La décision inopinée du premier ministre, Najib Mikati, de reporter d’un mois le changement d’heure est contestée par le camp chrétien
Les Libanais se surpassent dans ce qu’ils savent faire le mieux : ne jamais s’accorder sur rien. Depuis dimanche 26 mars, le pays du Cèdre vit au rythme de deux fuseaux horaires distincts. C’est la conséquence de la décision du premier ministre intérimaire, Najib Mikati, de retarder le passage à l’heure d’été et du rejet de cette initiative par une partie de la société.
L’ambiance était ubuesque lundi 27 mars au matin : les élèves des écoles chrétiennes, pilier du secteur éducatif, sont allés en classe calés sur l’heure d’été, que suivent aussi certains médias ou entreprises privés. Mais les employés de l’Etat et ceux des banques sont restés à l’heure d’hiver.
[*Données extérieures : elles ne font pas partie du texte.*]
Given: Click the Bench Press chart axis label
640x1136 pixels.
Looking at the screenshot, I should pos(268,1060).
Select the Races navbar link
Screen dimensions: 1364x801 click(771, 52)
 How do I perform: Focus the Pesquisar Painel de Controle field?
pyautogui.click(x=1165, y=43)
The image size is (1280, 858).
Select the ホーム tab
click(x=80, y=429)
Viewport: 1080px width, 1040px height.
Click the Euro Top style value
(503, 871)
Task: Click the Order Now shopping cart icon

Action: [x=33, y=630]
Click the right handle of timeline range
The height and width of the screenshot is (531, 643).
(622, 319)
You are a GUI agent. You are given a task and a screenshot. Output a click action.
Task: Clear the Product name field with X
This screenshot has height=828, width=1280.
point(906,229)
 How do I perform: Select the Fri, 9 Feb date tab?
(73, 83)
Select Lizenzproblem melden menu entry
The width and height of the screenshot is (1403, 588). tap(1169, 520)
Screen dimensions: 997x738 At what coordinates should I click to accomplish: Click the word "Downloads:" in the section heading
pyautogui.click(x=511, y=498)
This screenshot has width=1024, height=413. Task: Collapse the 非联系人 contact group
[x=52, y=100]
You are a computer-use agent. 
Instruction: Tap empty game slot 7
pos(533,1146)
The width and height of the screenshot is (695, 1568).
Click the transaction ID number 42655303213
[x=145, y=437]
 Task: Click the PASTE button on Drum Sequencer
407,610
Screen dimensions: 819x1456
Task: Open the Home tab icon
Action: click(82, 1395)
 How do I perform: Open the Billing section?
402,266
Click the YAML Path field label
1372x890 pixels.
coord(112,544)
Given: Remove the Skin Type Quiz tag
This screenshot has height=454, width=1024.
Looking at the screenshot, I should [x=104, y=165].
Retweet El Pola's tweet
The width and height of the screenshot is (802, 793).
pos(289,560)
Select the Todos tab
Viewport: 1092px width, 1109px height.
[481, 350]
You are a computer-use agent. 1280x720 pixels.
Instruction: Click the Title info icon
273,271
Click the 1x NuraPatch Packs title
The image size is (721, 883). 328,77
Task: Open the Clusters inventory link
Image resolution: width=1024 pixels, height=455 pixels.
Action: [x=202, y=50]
Une cascade de couacs et de dysfonctionnements guette le pays en faillite. A moins d’un rebondissement, la schizophrénie devrait durer plusieurs semaines. La décision de M. Mikati, annoncée de manière inopinée, jeudi 23 mars, prévoit que le Liban passe à l’heure d’été autour du 21 avril, soit le jour de clôture du ramadan, même si aucune référence n’a été faite par les autorités au mois de jeûne des musulmans. D’habitude, le Liban avance ses horloges d’une heure lors du dernier week-end de mars, comme dans le reste du monde.
Cette annonce surprise n’est pas le fruit d’une concertation – le gouvernement, chargé de la gestion des affaires courantes, se réunit rarement – et aucune explication n’a été fournie. Mais une vidéo qui a fuité montre l’indéboulonnable président du Parlement, Nabih Berri, converser avec Najib Mikati sur un report du passage à l’heure d’été, afin de rendre moins tardif le repas de rupture du jeûne, calé sur le coucher du soleil.
Flot de railleries
Les spéculations vont bon train : s’agit-il d’une mesure destinée à satisfaire les Libanais musulmans – Nabih Berri est chiite, tandis que Najib Mikati est sunnite – ou d’une diversion, alors que la monnaie nationale périclite ? Ou un message voilé pour rappeler que les musulmans sont majoritaires au Liban, ou encore une provocation politique destinée à démontrer que les deux hommes tiennent les rênes du pouvoir en l’absence d’un président ? Le siège du chef de l’Etat, dévolu à un chrétien maronite, est vacant depuis cinq mois. L’élection est gelée par les querelles partisanes.
Un flot de railleries et de réactions consternées, provenant de tout le spectre confessionnel libanais, a suivi l’annonce. Champions en humour noir, les Libanais ont ironisé sur la capacité de leurs leaders à acheter du temps, alors que le pays sombre, et à s’extraire de toute contrainte internationale. Des critiques de bon sens ont fait valoir que le report hâtif était un casse-tête pour l’aviation et pour nombre d’entreprises dont les systèmes informatiques passent automatiquement à l’heure d’été.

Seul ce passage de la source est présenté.